Chronik

Drogendealer in Salzburg arbeitete mit seiner Mutter zusammen

Weil der Mann wegen einer rechtskräftigen Verurteilung eine Fußfessel tragen musste, verkaufte er Cannabis, Koks und Ecstasy über den Balkon.

Polizisten der Polizeiinspektion Maxglan und des Kriminalreferats des Stadtpolizeikommandos Salzburg ist es gelungen, einen florierenden Drogenhandel aufzuklären, in den eine ganze Familie involviert war.

Ein 23-jähriger Salzburger verkaufte laut Polizei aus einer Wohnung in Salzburg-Maxglan, welche er gemeinsam mit seiner 54-jährigen Mutter bewohnte, zumindest seit Anfang Februar 2019 diverse Suchtmittel. Und zwar betrieb er den Handel mit Cannabisprodukten, Kokain und Ecstasy-Tabletten über den Balkon und den Garten der Wohnung. Der Grund dafür ist, dass sich Der Hauptbeschuldigte 23-Jährige zum Tatzeitpunkt aufgrund einer rechtskräftigen Verurteilung des Landesgerichts Salzburg im elektronisch überwachten Hausarrest befand und somit eine Fußfessel trug.

Den Großteil der Suchtmittelverkäufe wickelte der 23-jährige gemeinsam mit seiner 54-jährigen Mutter ab. Zum Teil musste auch der 60-jährige Vater des Hauptbeschuldigten den Verkauf abwickeln. Die Freundin des 23-Jährigen, eine 17-jährige Salzburgerin, und zwei weitere Mittäter, ein 22-jähriger Salzburger und ein 20-jähriger Somalier, führten Botengänge durch und vermittelten Kundschaft zur Wohnung. Auch der 31-jährige Bruder des Hauptbeschuldigten vermittelte Kunden zur Wohnung und überbrachte Kokainlieferungen. Zudem betrieben die Beschuldigten eine Cannabis-Indoorplantage in der Wohnung eines 29-jährigen Salzburgers im Stadtteil Lehen.

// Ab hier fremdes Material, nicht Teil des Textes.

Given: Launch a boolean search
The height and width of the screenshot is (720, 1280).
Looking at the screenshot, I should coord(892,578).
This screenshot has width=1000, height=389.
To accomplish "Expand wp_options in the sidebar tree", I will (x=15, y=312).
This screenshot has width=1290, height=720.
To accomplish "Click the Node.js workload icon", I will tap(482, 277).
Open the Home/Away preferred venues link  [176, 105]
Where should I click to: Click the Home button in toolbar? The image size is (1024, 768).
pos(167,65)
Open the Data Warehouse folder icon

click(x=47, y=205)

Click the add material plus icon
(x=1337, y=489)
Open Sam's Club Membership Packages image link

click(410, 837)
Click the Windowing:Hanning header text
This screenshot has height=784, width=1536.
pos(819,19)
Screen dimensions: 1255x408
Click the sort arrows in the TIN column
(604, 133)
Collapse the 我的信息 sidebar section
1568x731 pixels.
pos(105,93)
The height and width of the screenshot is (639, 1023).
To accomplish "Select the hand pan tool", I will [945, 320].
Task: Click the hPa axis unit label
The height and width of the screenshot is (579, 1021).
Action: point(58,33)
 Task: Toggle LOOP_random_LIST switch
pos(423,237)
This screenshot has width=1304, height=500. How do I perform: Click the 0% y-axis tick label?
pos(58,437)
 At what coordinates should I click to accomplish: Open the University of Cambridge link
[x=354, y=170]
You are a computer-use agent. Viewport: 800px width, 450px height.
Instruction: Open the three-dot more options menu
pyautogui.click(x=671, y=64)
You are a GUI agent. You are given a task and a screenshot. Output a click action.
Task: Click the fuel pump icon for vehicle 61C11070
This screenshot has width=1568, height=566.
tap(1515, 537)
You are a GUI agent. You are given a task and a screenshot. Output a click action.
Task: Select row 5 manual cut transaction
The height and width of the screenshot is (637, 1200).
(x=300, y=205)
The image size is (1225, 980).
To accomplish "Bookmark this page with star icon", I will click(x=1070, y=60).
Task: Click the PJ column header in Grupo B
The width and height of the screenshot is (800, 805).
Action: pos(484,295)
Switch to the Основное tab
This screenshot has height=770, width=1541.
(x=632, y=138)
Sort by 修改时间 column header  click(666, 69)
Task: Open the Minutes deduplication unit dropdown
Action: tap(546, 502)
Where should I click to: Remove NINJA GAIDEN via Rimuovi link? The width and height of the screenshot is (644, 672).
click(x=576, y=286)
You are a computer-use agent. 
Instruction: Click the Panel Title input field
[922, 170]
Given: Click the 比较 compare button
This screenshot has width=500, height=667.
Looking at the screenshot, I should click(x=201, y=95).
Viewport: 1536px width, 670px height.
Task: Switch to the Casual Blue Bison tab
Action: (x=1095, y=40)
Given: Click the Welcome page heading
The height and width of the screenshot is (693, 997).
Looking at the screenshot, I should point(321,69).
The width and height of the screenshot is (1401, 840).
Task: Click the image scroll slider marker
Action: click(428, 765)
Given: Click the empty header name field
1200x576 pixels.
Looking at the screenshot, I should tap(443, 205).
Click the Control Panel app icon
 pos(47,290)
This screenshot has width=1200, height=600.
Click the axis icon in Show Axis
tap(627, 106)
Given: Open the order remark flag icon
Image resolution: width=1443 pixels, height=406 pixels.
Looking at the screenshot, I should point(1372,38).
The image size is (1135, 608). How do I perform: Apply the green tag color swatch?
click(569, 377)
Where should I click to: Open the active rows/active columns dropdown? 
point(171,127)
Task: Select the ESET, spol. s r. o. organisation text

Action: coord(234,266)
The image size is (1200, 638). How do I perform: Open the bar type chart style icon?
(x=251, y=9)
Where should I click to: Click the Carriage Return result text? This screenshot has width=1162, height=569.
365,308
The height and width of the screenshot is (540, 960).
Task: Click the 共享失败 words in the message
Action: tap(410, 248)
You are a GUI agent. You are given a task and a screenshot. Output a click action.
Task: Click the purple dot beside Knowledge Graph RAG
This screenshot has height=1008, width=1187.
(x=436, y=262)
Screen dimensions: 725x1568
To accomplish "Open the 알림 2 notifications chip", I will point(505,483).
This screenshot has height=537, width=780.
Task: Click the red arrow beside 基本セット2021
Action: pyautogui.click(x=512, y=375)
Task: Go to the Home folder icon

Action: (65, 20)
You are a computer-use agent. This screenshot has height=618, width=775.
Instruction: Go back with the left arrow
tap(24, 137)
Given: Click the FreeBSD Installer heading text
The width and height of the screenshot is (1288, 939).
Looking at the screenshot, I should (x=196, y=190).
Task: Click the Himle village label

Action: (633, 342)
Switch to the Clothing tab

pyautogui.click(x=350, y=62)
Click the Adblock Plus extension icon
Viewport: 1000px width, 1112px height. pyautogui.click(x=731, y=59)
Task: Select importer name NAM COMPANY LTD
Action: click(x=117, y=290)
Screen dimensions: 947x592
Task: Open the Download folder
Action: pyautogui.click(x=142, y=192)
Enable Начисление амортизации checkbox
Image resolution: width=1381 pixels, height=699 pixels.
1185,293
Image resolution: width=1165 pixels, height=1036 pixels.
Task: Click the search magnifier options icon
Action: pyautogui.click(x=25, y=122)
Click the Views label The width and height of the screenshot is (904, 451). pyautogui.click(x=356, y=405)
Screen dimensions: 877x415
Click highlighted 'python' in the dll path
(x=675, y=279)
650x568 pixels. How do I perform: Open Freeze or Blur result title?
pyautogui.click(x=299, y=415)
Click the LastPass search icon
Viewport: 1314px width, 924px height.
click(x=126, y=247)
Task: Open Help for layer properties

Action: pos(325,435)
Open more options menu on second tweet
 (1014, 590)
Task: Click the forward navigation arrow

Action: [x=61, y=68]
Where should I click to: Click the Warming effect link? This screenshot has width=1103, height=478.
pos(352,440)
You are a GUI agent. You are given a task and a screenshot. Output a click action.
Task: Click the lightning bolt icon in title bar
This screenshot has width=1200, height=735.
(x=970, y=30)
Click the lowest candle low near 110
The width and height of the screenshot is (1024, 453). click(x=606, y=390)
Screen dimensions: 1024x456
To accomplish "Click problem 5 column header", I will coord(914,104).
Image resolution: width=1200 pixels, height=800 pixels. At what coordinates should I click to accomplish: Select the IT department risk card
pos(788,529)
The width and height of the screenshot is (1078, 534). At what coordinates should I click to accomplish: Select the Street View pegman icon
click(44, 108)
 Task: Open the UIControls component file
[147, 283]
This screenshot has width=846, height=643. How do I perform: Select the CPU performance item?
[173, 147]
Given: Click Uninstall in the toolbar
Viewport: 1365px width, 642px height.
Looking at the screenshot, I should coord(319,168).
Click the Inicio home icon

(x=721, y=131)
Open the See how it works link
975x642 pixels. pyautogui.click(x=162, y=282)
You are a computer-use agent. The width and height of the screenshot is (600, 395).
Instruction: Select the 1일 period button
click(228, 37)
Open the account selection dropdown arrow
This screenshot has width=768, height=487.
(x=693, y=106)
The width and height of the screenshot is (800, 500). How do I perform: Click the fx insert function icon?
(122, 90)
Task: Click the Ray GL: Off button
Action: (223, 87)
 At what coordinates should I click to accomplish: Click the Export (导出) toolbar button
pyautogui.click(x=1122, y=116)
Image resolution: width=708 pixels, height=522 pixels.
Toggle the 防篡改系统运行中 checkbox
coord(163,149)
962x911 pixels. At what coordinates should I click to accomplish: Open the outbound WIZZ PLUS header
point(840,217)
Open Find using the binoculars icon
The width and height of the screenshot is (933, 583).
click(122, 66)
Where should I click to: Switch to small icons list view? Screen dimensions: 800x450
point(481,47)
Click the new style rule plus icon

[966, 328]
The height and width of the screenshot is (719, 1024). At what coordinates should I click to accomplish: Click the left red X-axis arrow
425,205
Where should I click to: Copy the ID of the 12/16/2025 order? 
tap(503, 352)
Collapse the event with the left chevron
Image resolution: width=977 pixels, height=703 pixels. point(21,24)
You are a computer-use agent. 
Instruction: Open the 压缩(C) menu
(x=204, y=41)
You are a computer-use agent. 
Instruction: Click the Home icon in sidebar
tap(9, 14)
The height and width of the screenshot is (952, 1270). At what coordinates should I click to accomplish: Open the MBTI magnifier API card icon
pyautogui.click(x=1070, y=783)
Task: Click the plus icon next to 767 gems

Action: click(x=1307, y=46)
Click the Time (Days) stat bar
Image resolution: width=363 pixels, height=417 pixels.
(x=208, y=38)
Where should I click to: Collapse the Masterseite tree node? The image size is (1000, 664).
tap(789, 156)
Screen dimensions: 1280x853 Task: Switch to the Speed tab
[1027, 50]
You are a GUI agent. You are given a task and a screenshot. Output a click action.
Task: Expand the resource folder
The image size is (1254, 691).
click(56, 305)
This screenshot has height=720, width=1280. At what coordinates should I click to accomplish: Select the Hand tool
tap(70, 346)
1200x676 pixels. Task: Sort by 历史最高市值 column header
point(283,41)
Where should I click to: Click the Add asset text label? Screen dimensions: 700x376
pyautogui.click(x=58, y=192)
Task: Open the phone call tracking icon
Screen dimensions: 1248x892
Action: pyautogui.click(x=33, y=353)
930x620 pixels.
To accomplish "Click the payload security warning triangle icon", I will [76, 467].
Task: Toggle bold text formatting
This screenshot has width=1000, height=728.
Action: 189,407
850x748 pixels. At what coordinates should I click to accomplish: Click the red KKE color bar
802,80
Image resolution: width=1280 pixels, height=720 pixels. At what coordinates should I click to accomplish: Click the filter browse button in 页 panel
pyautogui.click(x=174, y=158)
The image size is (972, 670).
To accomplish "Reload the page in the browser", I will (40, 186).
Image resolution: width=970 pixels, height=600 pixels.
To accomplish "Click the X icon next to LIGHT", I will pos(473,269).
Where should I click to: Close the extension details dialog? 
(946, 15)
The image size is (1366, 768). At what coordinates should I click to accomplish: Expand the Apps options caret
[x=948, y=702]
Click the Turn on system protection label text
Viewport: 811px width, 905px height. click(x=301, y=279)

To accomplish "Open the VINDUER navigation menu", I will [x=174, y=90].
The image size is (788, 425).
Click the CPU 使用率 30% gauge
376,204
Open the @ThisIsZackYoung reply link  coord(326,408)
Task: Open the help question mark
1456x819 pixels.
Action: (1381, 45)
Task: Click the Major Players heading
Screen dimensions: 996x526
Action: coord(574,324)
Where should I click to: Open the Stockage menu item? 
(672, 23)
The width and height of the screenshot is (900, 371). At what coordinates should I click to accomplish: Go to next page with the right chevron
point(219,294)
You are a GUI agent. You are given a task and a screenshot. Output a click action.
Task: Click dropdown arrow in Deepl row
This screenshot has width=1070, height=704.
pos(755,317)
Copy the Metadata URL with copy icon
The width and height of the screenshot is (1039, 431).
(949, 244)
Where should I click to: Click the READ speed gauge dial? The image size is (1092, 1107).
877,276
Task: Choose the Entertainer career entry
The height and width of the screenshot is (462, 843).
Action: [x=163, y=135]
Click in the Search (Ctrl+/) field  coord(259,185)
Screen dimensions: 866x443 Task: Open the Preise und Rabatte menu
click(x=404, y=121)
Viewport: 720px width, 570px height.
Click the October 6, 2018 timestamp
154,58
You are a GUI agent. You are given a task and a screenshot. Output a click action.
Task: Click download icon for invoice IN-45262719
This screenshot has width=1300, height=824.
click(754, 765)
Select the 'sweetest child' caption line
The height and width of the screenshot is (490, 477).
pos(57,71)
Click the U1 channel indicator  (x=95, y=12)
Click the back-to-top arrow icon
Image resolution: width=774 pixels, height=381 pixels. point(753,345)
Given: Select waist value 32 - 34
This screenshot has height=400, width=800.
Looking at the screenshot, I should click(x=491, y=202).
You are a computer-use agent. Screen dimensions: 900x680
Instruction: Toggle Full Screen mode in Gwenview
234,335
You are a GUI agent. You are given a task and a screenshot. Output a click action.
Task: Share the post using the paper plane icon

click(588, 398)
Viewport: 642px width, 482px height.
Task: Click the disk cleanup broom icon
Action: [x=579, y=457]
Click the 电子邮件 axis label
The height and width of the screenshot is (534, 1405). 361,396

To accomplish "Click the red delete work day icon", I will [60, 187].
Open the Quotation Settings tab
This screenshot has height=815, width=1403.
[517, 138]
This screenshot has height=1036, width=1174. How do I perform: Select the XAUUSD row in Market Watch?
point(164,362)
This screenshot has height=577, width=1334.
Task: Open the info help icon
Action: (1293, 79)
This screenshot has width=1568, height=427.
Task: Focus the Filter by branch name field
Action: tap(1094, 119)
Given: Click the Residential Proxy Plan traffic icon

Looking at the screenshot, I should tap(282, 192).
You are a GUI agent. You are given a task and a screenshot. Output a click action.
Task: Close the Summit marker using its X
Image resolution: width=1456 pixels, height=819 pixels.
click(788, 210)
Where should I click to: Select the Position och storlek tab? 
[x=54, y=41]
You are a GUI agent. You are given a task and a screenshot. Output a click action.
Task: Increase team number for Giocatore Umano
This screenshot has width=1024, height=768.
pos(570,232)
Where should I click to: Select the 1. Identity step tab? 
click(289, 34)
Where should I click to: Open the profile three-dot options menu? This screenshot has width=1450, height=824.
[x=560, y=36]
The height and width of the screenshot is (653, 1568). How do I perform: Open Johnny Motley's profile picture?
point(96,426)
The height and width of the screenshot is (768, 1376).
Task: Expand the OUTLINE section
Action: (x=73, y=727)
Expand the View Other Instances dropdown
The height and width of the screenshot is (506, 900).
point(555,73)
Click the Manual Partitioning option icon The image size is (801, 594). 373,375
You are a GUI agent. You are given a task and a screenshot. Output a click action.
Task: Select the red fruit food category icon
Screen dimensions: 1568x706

Da sich der 23-jährige Hauptbeschuldigte bis zum 11. April 2019 wegen der Fußfessel nicht immer frei bewegen konnte, führten die Suchtmittelankäufe seine Mutter, der 20-jährige Somalier oder sein 22-jähriger Bekannter durch. Dazu stellte die Mutter ihren Pkw zur Verfügung, führte selbst Botenfahrten durch oder unterstützte die anderen dabei, da nur sie einen Führerschein hatte. Nach Ende des elektronisch überwachten Hausarrests zog der 23-Jährige mit seiner 17-jährigen Freundin in eine neue Wohnung in Salzburg-Maxglan, von wo aus er ebenfalls mit Suchtmitteln handelte. Den Großteil des Suchtmittelhandels wickelte er jedoch nach wie vor an der Wohnadresse seiner Mutter ab.

Aufgrund der gewonnenen Erkenntnisse erwirkte das Kriminalreferat fünf Festnahmeanordnungen und acht Durchsuchungsanordnungen. Die Beschuldigten zeigten sich teilgeständig, seit Jänner 2019 insgesamt ungefähr zwei Kilogramm Cannabisprodukte, mehrere hundert Ecstasy-Tabletten und eine geringe Menge Kokain erworben und gewinnbringend zur Bestreitung ihres Lebensunterhaltes veräußert zu haben. Nach Abschluss der Erstvernehmungen wurden die Beschuldigten in die Justizanstalt Salzburg gebracht, wobei sich derzeit nur mehr der 23-jährige Hauptbeschuldigte in Untersuchungshaft befindet. Die anderen vier Beschuldigten wurden, zumindest bis zur Hauptverhandlung, auf freien Fuß gesetzt. Gegen einen Abnehmerkreis von ungefähr vierzig Personen aus Salzburg und Umgebung laufen die Ermittlungen noch.